Friday, 14 August 2009

TOP 10 WAY TO GET OUT OF JURY DUTY

1. when asked if you can be impartial state "of coarse, but i have to be honest i can never trust a garda"

2. Pretend to be completely skittish—terrified even—of the court, the judge, the officers and bailiff. Squirm uncomfortably in your seat . Act as if your terrified of the judge and law teams.

3. when asked if you can be impartial say “no problem but if he is guilty i think It costs a lot to house prisoners. Capital punishment for all!!”

4. Tell the judge that you really don't want to serve as from a young age you had the ability to read minds and swore to your aunt that also has the ability that you would only use your powers for good.

5. when asked a question about if you can serve on the jury reply " I have Tourette's Syndrome, you fucking asshole."

6. when asked if you can be impartial reply "yes but i can tell this asshole is guilty just by looking at him."

7.  ask a question half way through the selection process " Is it really murder if I haven't been caught?"
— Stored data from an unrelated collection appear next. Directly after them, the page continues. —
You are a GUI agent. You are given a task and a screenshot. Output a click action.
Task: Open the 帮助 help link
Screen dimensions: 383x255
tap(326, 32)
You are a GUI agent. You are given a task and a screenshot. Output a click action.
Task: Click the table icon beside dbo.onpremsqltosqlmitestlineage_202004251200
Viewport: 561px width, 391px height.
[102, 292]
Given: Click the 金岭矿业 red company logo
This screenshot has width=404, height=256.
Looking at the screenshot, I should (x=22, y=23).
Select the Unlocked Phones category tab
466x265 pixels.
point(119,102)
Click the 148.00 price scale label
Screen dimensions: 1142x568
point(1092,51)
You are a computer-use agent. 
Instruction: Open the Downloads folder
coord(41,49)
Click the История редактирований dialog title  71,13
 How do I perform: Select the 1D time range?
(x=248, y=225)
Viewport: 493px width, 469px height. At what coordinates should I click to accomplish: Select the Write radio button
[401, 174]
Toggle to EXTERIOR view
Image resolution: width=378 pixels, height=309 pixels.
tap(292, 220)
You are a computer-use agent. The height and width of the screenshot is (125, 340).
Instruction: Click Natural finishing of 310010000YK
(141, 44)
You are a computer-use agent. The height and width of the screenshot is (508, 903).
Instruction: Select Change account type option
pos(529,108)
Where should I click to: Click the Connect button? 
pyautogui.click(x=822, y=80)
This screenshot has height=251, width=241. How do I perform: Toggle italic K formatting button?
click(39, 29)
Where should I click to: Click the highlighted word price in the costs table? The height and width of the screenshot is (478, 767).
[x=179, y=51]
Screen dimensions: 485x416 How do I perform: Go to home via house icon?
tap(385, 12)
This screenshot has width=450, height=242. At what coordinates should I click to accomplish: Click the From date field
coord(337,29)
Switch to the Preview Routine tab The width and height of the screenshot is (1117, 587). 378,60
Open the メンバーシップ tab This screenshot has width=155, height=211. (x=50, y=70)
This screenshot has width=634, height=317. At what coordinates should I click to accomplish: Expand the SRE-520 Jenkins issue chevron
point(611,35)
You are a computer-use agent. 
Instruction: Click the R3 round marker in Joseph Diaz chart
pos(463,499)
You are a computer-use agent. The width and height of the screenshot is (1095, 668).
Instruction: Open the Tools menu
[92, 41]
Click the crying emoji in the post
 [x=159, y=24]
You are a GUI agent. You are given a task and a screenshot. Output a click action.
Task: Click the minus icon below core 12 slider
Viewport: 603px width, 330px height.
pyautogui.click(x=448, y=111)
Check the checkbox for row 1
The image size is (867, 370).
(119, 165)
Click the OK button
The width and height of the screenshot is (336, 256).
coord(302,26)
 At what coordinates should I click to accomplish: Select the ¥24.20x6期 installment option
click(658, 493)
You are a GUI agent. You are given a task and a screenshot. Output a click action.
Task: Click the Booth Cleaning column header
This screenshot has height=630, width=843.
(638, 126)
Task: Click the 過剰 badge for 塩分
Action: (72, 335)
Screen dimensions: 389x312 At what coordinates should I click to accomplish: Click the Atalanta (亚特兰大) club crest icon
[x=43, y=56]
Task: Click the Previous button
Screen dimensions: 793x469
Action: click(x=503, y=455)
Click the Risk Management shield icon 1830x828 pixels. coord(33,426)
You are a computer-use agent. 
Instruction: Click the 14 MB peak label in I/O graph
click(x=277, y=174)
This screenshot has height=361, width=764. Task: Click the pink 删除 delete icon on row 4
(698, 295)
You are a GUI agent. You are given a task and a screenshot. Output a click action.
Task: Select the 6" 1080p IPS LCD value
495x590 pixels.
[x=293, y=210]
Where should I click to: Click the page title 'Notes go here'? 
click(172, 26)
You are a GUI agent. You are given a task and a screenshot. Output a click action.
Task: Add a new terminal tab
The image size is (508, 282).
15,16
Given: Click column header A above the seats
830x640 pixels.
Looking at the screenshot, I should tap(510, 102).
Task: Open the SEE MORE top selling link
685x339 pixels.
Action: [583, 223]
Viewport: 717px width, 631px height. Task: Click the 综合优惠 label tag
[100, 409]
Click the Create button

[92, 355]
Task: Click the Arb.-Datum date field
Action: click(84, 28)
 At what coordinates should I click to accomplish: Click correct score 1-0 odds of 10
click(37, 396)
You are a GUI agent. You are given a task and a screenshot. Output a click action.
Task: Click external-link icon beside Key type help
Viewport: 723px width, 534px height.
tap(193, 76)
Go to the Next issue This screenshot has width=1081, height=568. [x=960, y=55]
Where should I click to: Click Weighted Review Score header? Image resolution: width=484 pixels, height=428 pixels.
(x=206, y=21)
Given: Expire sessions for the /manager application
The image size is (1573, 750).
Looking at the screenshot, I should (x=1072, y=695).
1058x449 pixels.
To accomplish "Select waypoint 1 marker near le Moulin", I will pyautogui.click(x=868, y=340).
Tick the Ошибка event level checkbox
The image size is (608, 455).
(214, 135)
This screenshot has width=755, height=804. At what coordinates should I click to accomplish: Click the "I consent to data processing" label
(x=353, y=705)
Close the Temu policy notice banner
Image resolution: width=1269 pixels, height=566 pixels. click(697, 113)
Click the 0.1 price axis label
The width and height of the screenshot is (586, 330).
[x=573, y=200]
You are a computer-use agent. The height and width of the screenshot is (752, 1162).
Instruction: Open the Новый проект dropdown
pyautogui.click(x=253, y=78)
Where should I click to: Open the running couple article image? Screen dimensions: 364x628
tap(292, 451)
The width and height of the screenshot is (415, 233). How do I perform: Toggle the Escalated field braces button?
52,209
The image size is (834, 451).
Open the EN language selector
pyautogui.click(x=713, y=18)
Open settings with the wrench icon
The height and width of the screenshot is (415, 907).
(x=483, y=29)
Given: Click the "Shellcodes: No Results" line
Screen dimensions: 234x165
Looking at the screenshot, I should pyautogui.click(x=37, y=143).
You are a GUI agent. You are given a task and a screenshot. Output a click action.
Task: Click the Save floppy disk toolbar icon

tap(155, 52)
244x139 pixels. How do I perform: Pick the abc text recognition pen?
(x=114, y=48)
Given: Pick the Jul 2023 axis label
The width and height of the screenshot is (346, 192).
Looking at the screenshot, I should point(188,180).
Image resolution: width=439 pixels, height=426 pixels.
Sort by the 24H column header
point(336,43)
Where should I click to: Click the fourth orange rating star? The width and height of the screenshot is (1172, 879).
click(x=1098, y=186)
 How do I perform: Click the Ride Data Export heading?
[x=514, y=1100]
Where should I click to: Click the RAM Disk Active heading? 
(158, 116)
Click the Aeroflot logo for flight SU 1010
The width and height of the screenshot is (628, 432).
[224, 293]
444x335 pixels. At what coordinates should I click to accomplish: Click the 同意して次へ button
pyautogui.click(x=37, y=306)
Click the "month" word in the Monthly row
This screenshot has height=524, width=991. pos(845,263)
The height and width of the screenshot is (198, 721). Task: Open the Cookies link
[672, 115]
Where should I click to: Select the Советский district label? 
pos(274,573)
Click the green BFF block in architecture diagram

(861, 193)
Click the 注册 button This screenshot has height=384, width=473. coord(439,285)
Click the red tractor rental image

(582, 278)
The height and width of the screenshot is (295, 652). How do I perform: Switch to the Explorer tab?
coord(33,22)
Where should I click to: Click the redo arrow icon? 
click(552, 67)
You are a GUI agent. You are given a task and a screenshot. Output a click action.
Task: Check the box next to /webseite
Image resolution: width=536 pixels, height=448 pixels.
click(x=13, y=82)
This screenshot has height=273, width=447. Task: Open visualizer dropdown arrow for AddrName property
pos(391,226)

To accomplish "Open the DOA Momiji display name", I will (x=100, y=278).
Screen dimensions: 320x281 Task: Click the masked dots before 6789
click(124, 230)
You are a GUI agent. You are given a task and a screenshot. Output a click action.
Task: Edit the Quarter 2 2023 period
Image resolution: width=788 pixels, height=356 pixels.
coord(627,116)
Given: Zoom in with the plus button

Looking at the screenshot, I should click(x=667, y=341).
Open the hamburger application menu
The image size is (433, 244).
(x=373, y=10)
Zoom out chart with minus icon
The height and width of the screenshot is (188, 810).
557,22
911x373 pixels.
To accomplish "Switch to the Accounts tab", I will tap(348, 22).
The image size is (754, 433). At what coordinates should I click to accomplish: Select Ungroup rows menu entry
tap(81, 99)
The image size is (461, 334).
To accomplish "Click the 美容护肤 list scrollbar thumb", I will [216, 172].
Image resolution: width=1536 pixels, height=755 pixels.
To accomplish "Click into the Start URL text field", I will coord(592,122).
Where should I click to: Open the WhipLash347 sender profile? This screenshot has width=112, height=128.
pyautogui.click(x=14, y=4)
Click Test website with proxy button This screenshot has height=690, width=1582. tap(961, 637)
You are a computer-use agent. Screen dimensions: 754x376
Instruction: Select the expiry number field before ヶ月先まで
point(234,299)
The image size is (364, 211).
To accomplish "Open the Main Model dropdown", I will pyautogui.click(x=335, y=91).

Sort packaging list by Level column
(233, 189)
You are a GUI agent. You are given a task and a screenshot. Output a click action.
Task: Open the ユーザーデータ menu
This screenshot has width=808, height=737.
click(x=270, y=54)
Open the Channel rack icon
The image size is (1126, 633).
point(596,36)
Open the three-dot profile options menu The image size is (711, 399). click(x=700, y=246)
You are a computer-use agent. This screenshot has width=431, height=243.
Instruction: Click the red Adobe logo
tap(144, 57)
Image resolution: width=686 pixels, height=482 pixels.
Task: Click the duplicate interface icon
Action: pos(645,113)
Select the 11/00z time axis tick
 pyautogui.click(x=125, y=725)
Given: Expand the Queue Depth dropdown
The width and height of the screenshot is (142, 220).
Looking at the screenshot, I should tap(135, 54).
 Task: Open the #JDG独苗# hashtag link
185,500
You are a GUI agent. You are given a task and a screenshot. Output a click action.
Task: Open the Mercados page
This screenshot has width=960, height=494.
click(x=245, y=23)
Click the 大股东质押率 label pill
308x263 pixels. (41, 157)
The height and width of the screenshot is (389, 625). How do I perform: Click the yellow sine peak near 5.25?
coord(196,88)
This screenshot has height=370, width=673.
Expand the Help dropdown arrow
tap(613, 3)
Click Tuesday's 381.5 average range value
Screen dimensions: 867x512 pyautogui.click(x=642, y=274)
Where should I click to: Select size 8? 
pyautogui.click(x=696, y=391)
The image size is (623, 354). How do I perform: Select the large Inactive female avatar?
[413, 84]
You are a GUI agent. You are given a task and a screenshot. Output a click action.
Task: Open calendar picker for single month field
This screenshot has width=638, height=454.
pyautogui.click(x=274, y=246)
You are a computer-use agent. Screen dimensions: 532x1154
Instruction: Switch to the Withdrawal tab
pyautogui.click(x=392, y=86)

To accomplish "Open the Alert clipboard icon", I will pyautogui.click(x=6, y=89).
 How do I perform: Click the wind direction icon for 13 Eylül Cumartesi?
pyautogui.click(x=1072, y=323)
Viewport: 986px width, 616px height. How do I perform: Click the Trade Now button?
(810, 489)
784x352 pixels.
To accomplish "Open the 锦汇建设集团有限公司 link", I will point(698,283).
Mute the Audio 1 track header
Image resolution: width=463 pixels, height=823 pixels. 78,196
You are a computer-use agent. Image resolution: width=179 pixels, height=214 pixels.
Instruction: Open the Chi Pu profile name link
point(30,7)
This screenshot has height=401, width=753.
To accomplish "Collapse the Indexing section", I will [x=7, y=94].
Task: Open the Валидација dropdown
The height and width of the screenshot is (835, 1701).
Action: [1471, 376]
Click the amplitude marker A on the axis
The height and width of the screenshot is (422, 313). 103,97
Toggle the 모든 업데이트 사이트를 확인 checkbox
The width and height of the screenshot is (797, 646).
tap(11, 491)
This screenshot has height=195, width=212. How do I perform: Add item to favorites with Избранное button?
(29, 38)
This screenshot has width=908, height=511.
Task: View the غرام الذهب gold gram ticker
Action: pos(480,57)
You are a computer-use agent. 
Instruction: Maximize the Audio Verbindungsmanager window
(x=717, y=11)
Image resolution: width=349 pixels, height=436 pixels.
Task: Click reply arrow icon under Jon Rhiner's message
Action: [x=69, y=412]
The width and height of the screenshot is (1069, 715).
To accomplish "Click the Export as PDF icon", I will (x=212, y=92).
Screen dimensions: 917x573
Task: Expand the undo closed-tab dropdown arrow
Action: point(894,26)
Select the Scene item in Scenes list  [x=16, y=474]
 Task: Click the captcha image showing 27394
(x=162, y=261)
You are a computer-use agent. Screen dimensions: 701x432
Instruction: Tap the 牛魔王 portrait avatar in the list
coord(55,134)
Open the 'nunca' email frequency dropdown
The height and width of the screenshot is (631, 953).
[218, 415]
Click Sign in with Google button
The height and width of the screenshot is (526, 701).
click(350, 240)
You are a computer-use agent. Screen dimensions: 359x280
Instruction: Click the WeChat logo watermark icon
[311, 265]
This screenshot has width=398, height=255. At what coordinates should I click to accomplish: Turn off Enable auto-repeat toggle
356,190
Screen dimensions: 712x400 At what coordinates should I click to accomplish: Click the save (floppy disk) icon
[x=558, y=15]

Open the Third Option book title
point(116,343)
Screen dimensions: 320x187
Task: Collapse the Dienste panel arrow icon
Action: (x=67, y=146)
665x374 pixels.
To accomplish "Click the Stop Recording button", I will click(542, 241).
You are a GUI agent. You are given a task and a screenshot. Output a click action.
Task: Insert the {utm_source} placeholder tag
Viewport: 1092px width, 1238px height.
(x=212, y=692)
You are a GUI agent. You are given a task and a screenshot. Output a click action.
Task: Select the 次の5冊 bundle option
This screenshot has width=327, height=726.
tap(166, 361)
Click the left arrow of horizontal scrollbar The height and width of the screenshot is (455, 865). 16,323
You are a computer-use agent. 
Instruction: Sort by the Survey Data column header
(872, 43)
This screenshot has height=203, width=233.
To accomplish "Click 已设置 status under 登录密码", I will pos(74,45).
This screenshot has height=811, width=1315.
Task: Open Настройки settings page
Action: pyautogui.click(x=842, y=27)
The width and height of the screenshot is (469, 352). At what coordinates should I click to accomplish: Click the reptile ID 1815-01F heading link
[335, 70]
8. Tell the judge you have been waiting your entire life to serve on a jury and that you promise to be totally impartial as long as your aloud quote him in your john grisimist book that you intend on writing.

9. tell the judge that you have always had the ability to seek out the truth in any situation and right now i get the feeling that "this criminal is a lying bastard"

10. when ask if you can be impartial tell the judge that you don't know who is a bigger criminal the man on trial or the law teams around him.